4. The method of claim 3, wherein said distribution is a lognormal, a uniform, an exponential, a Poisson, a Binomial, a Cauchy, a Beta or a Gaussian distribution.

5. The method of claim 2, wherein randomly choosing said remaining part of said kinetic constants, randomly choosing said remaining part of said starting concentrations, and subsequently solving said system of differential equations is performed repeatedly.

6. The method of claim 2, wherein

(e) said method is concomitantly performed on one or more further biological networks; and

(f) the concentrations of biological entities are exchanged between the biological networks at chosen time points.

7. The method of claim 2, wherein one part of said kinetic laws is known, and the remaining part of said kinetic laws is chosen randomly.

8. The method of claim 2, wherein the concentrations of said biological entities are perturbed as compared to the wild type.

9. The method of claim 8, wherein the perturbed concentrations are experimentally determined concentrations.

10. The method of claim 9, wherein said concentrations are determined in knock-down or overexpression experiments, or in diseased states, or in-vitro or cellular drug inhibition experiments.

11. The method of claim 2, wherein initial conditions comprise:

(a) experimentally determined concentrations of biological entities; and/or

(b) experimentally determined mutation data.

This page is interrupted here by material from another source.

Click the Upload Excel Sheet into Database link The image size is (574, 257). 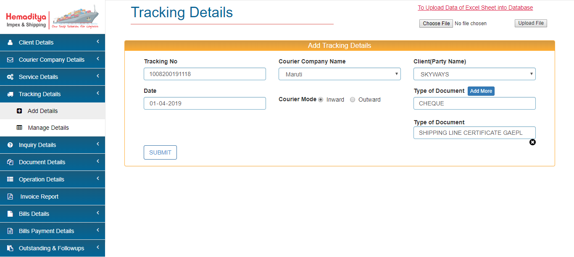(x=475, y=8)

12. A computer-implemented method of determining the statistical significance of the method of claim 2, said method comprising:

(a) performing the method of claim 2;

(b) determining the degree of agreement between concentrations of biological entities obtained in step (a) and experimentally determined concentrations for the same biological entities;

(c) randomizing the topology of said biological network;

(d) performing the method of claim 2 on the randomized biological network obtained in step (b);

(e) determining the degree of agreement between concentrations of biological entities obtained in step (d) and experimentally determined concentrations for the same biological entities;

(f) comparing the results obtained in step (b) with those obtained in step (e), wherein a higher degree of agreement in step (b) is indicative of the method of claim 2 being capable to predict experimentally determined concentrations better than by chance.

13. The method according to claim 12, wherein randomizing according to (c) is effected by swapping edges of said network.

14. The method of claim 2, wherein said entities are biomolecules, preferably selected from nucleic acids including genes; (poly)peptides including proteins; small molecules; and complexes and metabolites thereof.

15. The method of claim 2, wherein said model comprises boundary conditions, preferably boundary conditions representing a physiological state.

16. A computer-implemented method of determining partially unknown parameters of a biological network, said parameters being selected from network topology, kinetic laws, kinetic constants and/or starting concentrations, said method comprising minimising the difference between observed and predicted properties, wherein said predicted properties comprise the concentrations as predicted by the method of claim 2.

17. A computer-implemented method of selecting one or more experiments, the method comprising

(a) performing a plurality of experiments in silico by performing the method of predicting concentrations of biological entities according to claim 2, wherein said performing is done for each experiment repeatedly with different choices of unknown parameters, said parameters being selected from network topology, kinetic laws, kinetic constants and/or starting concentrations; and

(b) selecting, out of said plurality of experiments, those one or more experiments for which said method of predicting concentrations of biological entities yields, depending on said different choices, the greatest variance of predicted concentrations.

18. A computer program adapted to perform the method of claim 2.

19. A computer-readable data carrier comprising the program of claim 18.

20. A data processing apparatus comprising means for performing the method of claim 2 or having the program according to claim 18 installed thereon.